Work request: Could you continue the passage about waking in a hospital bed, picking up right after its final sentence?

Given passage:

== Segment start ==

There is a sweet nurse that strokes my arm when I wake at one point. She tells me that everything will be OK, and that I am safe, she is there. These are words I have needed to hear for so long and I think how perverse and sad that they come from the mouth of somebody that I will likely never meet again. And then I cry, I sit up in the bed to sob and heave deeply, into the blanket — so that the roaring pain from deep inside my body cannot be heard by dying ladies and grieving families. Endless streams of salty water expend themselves from my eyes, the blanket is drenched in seconds. The sharp paradox between those wishing someone would live, and me wishing I would die hits me like a bullet-train. I sleep.

== Segment end ==

Recorded data:

== Segment start ==

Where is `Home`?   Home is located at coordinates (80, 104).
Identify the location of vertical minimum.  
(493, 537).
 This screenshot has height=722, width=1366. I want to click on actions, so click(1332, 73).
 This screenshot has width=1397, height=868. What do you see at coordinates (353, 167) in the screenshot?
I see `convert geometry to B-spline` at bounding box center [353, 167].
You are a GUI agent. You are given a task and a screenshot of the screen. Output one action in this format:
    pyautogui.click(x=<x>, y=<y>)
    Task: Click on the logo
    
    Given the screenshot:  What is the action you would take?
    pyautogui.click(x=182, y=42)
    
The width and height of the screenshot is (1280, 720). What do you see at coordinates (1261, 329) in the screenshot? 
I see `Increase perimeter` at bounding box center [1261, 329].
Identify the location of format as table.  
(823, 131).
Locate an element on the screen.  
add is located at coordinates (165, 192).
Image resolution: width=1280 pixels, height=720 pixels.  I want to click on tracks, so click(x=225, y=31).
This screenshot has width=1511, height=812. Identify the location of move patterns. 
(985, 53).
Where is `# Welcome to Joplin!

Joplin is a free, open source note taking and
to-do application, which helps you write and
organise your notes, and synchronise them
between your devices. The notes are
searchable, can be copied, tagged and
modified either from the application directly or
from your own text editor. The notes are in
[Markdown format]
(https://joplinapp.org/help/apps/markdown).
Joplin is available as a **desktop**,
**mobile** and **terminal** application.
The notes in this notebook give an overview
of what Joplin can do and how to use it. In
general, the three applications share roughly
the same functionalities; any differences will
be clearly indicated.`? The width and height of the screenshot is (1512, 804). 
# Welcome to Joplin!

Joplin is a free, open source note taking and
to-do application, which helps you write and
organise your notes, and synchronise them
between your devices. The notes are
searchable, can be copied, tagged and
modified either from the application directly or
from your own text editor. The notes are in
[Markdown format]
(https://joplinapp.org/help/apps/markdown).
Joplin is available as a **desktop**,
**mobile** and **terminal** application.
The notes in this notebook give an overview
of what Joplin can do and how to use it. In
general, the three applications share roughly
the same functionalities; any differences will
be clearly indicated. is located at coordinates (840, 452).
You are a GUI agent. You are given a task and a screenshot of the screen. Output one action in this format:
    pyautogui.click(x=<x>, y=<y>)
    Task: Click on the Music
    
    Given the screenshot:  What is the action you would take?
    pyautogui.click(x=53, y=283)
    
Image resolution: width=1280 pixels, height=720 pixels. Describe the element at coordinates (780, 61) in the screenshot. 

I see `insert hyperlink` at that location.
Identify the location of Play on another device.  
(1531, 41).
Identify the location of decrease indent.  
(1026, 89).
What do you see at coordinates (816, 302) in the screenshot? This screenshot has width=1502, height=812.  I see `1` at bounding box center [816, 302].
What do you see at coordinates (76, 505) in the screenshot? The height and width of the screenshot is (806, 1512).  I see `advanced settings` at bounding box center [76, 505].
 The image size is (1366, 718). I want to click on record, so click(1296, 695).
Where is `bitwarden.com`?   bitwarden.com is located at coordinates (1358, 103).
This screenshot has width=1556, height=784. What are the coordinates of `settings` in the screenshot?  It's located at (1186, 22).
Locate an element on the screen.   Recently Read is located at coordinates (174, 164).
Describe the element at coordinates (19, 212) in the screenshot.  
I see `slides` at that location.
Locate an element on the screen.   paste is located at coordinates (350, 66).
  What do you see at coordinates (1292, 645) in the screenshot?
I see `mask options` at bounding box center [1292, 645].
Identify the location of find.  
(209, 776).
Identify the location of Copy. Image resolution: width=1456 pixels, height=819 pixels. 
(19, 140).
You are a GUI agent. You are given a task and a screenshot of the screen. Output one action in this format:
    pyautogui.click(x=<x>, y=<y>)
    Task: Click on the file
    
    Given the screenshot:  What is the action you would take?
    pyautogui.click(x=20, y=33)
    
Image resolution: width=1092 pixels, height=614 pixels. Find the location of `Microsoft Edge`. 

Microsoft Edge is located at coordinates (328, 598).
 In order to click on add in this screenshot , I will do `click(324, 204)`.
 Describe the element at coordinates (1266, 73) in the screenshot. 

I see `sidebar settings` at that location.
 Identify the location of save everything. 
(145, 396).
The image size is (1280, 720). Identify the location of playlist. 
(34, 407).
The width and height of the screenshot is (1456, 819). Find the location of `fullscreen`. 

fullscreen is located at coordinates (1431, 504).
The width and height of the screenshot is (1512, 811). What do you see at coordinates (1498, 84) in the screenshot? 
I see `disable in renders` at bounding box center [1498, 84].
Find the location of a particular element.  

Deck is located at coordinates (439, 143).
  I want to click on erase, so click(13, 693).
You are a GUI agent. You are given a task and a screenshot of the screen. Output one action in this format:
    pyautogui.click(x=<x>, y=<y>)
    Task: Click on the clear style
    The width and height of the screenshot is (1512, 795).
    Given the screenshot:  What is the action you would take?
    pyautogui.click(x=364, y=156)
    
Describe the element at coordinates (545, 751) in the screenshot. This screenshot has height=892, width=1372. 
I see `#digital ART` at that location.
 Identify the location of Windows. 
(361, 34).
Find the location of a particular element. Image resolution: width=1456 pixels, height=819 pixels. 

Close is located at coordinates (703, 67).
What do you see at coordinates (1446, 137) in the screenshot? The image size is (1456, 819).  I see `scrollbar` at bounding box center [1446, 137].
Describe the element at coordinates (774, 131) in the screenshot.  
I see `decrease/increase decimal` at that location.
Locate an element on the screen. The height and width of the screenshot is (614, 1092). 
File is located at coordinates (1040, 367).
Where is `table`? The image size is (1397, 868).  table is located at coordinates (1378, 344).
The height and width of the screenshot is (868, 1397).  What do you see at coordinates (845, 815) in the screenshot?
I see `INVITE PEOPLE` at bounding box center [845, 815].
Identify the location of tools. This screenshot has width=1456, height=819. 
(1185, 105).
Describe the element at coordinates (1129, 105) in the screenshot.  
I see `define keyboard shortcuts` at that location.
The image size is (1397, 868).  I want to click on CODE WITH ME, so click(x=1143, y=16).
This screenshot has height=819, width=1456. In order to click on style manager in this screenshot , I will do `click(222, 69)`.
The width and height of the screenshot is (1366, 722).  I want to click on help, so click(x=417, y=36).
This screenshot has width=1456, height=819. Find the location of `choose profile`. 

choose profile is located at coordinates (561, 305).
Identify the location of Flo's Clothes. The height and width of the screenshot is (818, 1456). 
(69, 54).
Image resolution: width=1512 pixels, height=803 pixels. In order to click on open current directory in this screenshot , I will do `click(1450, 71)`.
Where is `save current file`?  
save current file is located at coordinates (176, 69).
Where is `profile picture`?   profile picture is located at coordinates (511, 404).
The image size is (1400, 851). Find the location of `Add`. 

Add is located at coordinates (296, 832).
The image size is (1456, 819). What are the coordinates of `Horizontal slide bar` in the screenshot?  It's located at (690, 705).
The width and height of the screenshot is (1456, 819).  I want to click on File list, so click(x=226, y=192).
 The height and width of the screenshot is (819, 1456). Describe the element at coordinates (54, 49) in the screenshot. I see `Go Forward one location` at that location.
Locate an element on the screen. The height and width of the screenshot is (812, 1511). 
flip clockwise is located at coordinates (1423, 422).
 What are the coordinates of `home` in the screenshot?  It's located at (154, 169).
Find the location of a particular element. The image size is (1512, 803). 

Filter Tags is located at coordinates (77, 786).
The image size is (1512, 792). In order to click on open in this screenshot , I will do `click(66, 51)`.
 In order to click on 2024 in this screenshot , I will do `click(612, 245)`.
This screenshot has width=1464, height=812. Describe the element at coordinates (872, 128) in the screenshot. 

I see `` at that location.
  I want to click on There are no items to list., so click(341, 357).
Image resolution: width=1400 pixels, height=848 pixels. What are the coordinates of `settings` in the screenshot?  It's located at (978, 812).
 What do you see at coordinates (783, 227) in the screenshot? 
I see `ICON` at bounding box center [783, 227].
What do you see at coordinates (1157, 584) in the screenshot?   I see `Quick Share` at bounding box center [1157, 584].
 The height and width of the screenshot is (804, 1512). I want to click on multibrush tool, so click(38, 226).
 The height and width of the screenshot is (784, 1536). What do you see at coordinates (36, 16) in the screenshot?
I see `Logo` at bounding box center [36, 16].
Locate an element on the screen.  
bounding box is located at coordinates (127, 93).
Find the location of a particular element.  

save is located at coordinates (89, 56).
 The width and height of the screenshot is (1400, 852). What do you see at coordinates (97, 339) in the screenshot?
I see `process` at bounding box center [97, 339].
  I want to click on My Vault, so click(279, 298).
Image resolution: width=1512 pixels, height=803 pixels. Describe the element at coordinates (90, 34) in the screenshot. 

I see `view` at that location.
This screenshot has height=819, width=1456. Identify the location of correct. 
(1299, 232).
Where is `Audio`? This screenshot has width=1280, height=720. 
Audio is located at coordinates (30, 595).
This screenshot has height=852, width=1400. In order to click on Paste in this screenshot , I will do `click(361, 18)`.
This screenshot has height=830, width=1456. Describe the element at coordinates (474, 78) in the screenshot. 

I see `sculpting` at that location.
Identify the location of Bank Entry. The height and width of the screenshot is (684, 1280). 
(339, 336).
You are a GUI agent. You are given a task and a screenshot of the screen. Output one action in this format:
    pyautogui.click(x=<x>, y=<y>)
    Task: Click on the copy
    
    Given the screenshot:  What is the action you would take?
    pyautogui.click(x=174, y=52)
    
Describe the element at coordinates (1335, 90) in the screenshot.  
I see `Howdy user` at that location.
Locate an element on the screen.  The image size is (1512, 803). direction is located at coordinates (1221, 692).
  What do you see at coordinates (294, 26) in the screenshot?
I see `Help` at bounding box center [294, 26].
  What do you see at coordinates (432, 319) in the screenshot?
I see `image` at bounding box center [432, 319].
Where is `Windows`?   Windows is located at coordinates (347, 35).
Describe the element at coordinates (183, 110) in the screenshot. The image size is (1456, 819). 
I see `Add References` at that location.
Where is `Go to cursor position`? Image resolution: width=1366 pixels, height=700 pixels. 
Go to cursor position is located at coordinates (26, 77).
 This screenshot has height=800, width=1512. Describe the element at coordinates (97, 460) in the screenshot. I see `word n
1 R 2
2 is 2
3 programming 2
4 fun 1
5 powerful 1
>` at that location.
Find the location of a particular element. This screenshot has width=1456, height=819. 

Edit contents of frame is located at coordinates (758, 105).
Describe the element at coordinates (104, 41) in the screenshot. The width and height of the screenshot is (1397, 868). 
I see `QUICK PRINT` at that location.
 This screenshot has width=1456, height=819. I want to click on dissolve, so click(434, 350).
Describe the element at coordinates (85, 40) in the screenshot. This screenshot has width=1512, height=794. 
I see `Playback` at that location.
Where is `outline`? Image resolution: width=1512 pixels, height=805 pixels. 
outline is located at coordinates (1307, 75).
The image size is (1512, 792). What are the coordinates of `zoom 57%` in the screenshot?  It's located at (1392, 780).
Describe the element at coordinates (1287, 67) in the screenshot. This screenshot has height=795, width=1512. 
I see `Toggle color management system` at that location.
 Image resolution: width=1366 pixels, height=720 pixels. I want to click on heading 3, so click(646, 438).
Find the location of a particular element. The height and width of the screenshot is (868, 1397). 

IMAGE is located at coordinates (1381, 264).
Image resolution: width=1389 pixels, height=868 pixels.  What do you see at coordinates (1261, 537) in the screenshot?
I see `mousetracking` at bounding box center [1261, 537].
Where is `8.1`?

== Segment end ==

Answer:
I need to wee, so I press the button. A nurse appears with an ugly, stained blue bed pan. Don’t worry — not yet, I don’t have the energy. Without speaking, her face asks me if I know what I am doing. I nod and she pulls the curtain round. If only she knew I think. Lifting my body from the bed to lump it on this ugly plastic ablution utensil, it feels so heavy, and in pain. Every single part of my body is in torrid, unending pain. I wonder if is real, or imagined. The indignity of this, sitting on this bed pan, as I piss hot, bloody urine into it and take in the smell of alcohol, salt, blood, other stuff. Whatever. It is unbearably undignified and I wish the earth would just swallow me whole and leave no trace of my existence so as not to hurt anybody I love. Nothing has meaning, it all just is. And it’s all utterly shit. Ten days or thereabouts, after this day, I meet with my psychiatrist. And she attempts to muster some CBT on me by asking what do I feel has been positive this week. I say to the air in front of me “I put on a brave face”. “To whom?” she asks. “Everybody” I respond. What’s the f**king point of it all, I am so tired.

One day, I don’t know which, somebody comes with a restraint and attaches it to the bed, securing my middle. It takes me several days after I have left the hospital, to figure out, this is not to protect my body or soul from my seizures (I have epilepsy), but to entirely scupper my brilliant plan — i.e. because I am suicidal. How the fuck did they get inside my brain? My childhood fear, that my minds thoughts are visible to all humanity returns, and I think I am a few bonks short, of entirely, fucking bonkers.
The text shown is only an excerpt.